Laurent-Michel Vacher (26 May 1944 - 8 July 2005) was a French-born, French Canadian philosopher, writer, journalist (Le Devoir, Hobo-Québec, Chroniques, Spirale) and teacher (Ahuntsic College, Montreal).

He was a proponent of scientism, rationalism, positivism, pragmatism and materialism, a critic of mainstream schools of today's philosophy and the usual history-centered pedagogy in the field of philosophy.

He was one of the few contemporary philosophers who possessed sufficient scientific knowledge to fairly assess the unique role of modern science and scientific method as a knowledge-acquiring mechanism; in his opinion, all recent or less recent scientific knowledge should be considered by philosophers in any of their philosophical approaches as the necessary starting point to avoid the mythical speech and the metaphysical empty talk.

He often criticised the attitude of some French philosophers concerning what in Francophone literature is labelled somewhat pejoratively as Anglo-Saxon philosophy (perceived as too pragmatist, empiricist and materialist), considering it as a damaging "aristocratic" remnant of continental philosophy.
He was a 1990 Governor General's Awards winner (non-fiction) for his L'Empire du moderne.

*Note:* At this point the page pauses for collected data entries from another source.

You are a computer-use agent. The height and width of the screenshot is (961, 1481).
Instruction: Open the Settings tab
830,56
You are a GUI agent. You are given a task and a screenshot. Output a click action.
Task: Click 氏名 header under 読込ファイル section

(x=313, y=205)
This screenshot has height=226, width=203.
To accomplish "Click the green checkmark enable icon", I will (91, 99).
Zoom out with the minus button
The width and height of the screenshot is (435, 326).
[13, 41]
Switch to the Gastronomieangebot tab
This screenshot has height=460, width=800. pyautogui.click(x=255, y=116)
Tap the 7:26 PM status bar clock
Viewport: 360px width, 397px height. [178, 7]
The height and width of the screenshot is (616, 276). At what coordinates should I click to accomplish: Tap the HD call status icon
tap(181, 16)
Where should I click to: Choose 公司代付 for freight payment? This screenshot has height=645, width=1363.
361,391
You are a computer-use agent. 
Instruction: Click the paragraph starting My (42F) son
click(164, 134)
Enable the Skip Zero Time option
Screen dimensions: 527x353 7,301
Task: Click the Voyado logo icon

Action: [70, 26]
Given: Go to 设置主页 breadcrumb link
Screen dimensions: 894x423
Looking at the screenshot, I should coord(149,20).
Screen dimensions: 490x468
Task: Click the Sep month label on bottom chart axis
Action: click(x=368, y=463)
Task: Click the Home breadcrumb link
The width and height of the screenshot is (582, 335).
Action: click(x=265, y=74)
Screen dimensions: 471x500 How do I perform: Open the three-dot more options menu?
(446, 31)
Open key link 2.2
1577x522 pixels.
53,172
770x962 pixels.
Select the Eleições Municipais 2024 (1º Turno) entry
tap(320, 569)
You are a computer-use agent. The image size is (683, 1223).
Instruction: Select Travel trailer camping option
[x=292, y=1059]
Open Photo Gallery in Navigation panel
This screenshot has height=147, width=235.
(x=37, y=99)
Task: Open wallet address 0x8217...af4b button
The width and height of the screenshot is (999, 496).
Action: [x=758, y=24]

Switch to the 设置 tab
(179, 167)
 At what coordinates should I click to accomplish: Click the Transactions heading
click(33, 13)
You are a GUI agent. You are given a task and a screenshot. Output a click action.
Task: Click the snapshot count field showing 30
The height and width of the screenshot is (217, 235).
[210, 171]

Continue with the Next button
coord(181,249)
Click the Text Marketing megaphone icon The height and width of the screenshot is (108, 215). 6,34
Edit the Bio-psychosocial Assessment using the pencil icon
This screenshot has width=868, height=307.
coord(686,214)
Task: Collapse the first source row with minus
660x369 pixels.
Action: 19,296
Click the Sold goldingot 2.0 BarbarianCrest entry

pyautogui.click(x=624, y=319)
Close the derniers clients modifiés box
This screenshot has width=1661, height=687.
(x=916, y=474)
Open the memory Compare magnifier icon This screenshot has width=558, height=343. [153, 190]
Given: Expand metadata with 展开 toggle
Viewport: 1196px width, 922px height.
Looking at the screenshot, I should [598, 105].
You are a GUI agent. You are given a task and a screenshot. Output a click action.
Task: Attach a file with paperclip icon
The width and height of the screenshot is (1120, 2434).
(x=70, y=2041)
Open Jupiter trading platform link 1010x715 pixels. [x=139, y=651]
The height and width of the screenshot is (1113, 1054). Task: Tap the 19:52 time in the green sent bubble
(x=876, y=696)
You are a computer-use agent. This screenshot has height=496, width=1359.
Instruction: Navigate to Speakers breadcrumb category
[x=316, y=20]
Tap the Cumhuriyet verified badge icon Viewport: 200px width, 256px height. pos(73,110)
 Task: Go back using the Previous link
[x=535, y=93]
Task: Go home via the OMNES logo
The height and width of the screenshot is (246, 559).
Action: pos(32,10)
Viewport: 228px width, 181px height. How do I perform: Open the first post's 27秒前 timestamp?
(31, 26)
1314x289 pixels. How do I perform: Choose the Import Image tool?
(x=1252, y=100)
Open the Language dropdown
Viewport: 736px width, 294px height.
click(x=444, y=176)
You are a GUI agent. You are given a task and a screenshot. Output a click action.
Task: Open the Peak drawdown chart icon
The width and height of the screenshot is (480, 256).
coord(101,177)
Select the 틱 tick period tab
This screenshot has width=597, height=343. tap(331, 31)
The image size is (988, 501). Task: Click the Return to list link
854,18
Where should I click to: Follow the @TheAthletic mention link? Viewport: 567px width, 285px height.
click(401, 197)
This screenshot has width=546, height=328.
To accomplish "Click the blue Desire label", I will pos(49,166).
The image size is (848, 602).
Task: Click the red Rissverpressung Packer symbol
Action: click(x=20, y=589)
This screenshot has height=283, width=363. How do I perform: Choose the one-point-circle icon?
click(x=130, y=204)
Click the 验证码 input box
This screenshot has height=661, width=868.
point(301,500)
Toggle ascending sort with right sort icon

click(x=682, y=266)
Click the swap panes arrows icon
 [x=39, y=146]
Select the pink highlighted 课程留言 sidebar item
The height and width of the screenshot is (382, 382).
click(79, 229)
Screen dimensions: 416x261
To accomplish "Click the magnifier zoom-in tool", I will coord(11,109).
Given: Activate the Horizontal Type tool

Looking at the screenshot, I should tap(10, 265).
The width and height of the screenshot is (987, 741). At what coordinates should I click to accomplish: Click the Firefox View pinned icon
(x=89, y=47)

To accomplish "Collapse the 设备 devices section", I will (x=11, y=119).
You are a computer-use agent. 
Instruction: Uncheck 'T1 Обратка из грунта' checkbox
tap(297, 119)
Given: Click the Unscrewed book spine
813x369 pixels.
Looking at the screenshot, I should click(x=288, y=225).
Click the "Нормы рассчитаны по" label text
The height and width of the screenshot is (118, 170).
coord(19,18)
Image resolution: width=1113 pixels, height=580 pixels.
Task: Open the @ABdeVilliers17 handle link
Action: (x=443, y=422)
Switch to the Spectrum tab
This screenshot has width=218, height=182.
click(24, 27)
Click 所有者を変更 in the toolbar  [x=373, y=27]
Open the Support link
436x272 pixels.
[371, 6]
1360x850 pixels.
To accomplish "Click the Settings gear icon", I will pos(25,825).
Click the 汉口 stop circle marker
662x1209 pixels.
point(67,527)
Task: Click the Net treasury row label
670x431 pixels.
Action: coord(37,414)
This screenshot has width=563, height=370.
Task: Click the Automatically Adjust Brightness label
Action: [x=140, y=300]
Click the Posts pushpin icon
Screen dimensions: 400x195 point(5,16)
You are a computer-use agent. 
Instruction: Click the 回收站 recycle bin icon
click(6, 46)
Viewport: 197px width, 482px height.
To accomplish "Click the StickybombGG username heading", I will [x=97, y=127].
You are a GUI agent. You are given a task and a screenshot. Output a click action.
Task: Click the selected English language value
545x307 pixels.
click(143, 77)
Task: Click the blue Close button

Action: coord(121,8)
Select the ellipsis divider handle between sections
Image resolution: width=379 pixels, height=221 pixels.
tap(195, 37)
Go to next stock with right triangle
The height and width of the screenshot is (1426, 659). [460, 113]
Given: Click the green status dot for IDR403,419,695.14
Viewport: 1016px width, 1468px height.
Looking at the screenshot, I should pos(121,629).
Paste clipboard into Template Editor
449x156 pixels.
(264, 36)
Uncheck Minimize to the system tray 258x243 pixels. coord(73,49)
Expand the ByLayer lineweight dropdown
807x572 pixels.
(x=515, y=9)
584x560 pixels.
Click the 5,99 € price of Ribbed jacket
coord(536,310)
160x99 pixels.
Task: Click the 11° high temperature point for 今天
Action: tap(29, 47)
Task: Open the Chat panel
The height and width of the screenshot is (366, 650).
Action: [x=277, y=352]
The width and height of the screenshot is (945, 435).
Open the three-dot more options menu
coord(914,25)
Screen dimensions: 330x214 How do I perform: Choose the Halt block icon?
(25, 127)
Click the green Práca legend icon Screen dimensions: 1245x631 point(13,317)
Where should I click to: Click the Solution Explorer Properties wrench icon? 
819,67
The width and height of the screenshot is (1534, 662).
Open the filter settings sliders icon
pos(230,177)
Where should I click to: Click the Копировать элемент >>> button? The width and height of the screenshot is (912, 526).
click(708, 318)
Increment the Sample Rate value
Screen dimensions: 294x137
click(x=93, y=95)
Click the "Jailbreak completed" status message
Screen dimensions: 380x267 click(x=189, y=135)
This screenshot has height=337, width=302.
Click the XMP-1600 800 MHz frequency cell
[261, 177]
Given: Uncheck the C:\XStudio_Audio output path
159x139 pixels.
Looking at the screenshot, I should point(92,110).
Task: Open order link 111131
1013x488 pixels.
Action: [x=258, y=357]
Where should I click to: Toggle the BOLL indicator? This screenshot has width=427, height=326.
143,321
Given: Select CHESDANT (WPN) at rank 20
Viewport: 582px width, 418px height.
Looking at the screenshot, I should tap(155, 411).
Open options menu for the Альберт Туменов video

From the political point of view he was a left-leaning intellectual, considered to be an anti-elitist; concerning the Canadian and Quebec's political issues, he was an anti-nationalist and against the sovereignty of provinces in the (Canadian) federation.

==Writings ==
- La passion du réel - La philosophie devant les sciences (Liber, 2006)
- Histoire d'idées (Liber, 1994)
- La science par ceux qui la font (Liber, 1998)
- Le crépuscule d'une idole - Nietzsche et la pensée fasciste (Liber, 2003)
- L'empire du moderne - Actualité de la philosophie américaine (Herbes rouges, 1990)
- Débats philosophiques, Entretiens avec Mario Bunge (Liber, 1993)
- Pour un matérialisme vulgaire (Herbes rouges, 1984)
- Dialogues en ruine (Liber, 1996)
- Une triste histoire (Liber, 2001),
- Une petite fin du monde (Liber, 2005)
- Pratiques de la pensée - Philosophie et enseignement de la philosophie au cégep (Liber, 2002)
- Cinq intellectuels sur la place publique, Découvrons la philosophie (with François Hertel)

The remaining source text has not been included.